Cette modélisation emprunte à la théorie de l’apprentissage d’Albert Bandura (1980) selon un schéma de 3 éléments : l’individu, la performance, l’environnement (sportif comme extra sportif) en interaction et permettent à cet individu de changer, d’évoluer en permanence.
Autre principe inspirant pour cette modélisation le modèle Palo Alto où « tout agissement est communication » chaque émotion, expression cognitive exprimé ou ressenti par l’ athlète et/ou son entourage (entraineur, coéquipiers, famille, amis…) peut influencer mutuellement les uns et les autres.

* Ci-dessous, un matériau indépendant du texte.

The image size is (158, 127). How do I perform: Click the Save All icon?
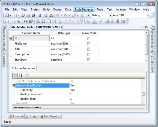point(33,15)
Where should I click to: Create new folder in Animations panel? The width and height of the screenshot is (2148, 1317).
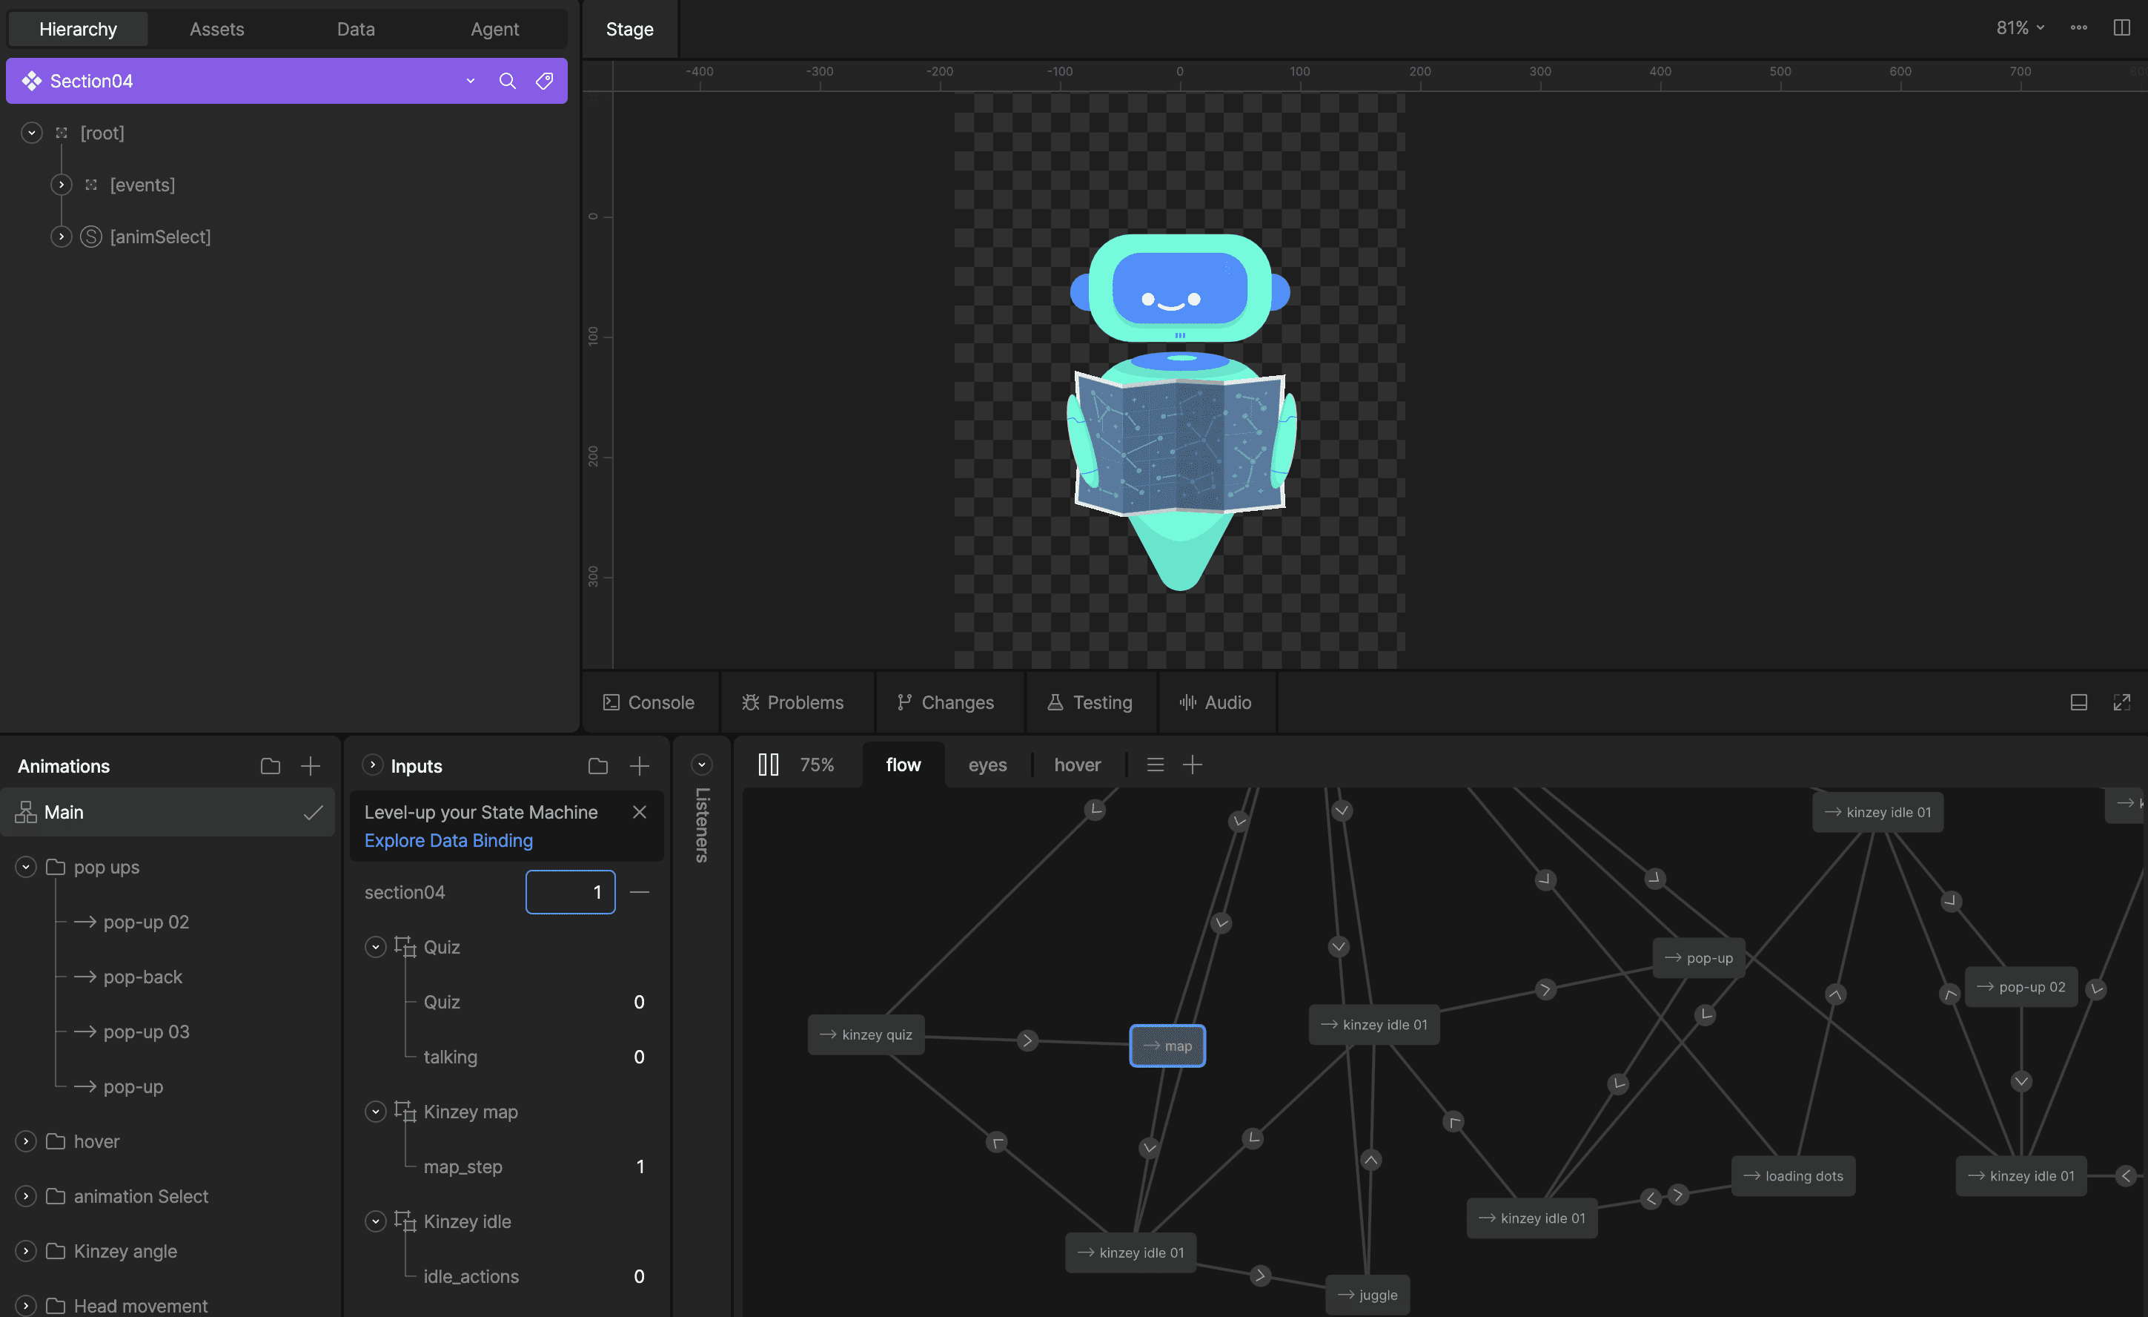270,766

La famille joue souvent un rôle essentiel dans la construction passée, (les parents ne sont-ils pas les premiers coach ?), présente comme future en y intégrant compagnon ou compagne. Les parents tiennent naturellement une place à part dans l’univers du sportif surtout quand il/elle est jeune. Elément moteur, référents voire très influents, ils peuvent aussi devenir bloquants ce qui peut gêner l’accompagnement du préparateur comme du reste de l’équipe. Une vigilance s’impose donc pour le préparateur entre influence positive et risque d’influence négative. Il faut définir avec eux leur rôle, mais aussi les limites dans un équilibre pas toujours simple et pas seulement avec les jeunes athlètes.
L’équipe de la sphère sportive joue également un rôle incontournable, chacun restant techniquement individuel mais humainement collectif autour du ou des sportif(s). La sphère sociale inclut le cercle amical issu ou non du parcours scolaire qui peut également agir sur l’athlète positivement (écoute, réconfort, encouragements…) ou négativement (sentiment de passer à côté de sa vie, tensions…)
Enfin dans la sphère sociale on ne peut omettre de mentionner désormais les réseaux sociaux et leur potentiel d’influence positive quand ils relatent les exploits comme négatif à travers la détérioration de l’image ou le harcèlement.
Il conviendra dans la modélisation de préparer voire protéger l’athlète de ces potentielles influences réciproques sans le couper des apports indispensables de cet entourage.
LA SPHÈRE SPORTIVE
La sphère sportive positionne l’athlète au sens humain entre la performance sportive en tant que comportement externe observable concrets (victoires, défaites, classement, amélioration de temps …) mais aussi attitude (combativité , concentration…) au delà du résultat et son environnement sportif où plus le niveau est haut plus il faudra une mobilisation optimum de son potentiel comme extra-sportif.
La sphère sportive se compose, sans surprise, d’éléments technique, tactique et physique incluant la notion de récupération qui concerne également le mental et enfin de plus en plus pris en compte la nutrition.
Tous ces éléments interagissent entre eux vers la performance de l’athlète.
Historiquement leur présence comme leur importance a évoluer. L’aspect mental semble désormais prendre une place incontournable, influencée par le monde anglo saxon, boostée par le haut niveau et confortée par les progrès dans la connaissance du cerveau apportant de plus en plus la preuve de l’efficacité. Il faut parfois encore convaincre les acteurs (athlète, entraineurs, parents…) de considérer l’aspect mental au même niveau d’importance que la technique ou le physique.
« Tout le monde pense que le jeu se joue entre deux lignes alors que c’est entre les deux oreilles. » – N. Djokovic (2023)
La notion de récupération est, de mon point de vue, essentielle tant sur l’aspect physique que mental. Elle doit être une phase intégrée dans le programme de l’athlète avec un suivi régulier médical comme de son ressenti.
La nutrition (ou micro-nutrition) me parait être un complément utile à la performance de l’athlète : dans ce domaine également beaucoup de développements ont été faits et de plus en plus d’acteurs sérieux sont en mesure de proposer un programme individualisé à l’athlète. Enfin le schéma tactique connait lui aussi une « révolution » avec l’utilisation de données chiffrées de plus en plus précises et l’apport de la vidéo qui offrent des informations sur la performance optimale de l’athlète comme sur celle des adversaires (individuels ou équipes).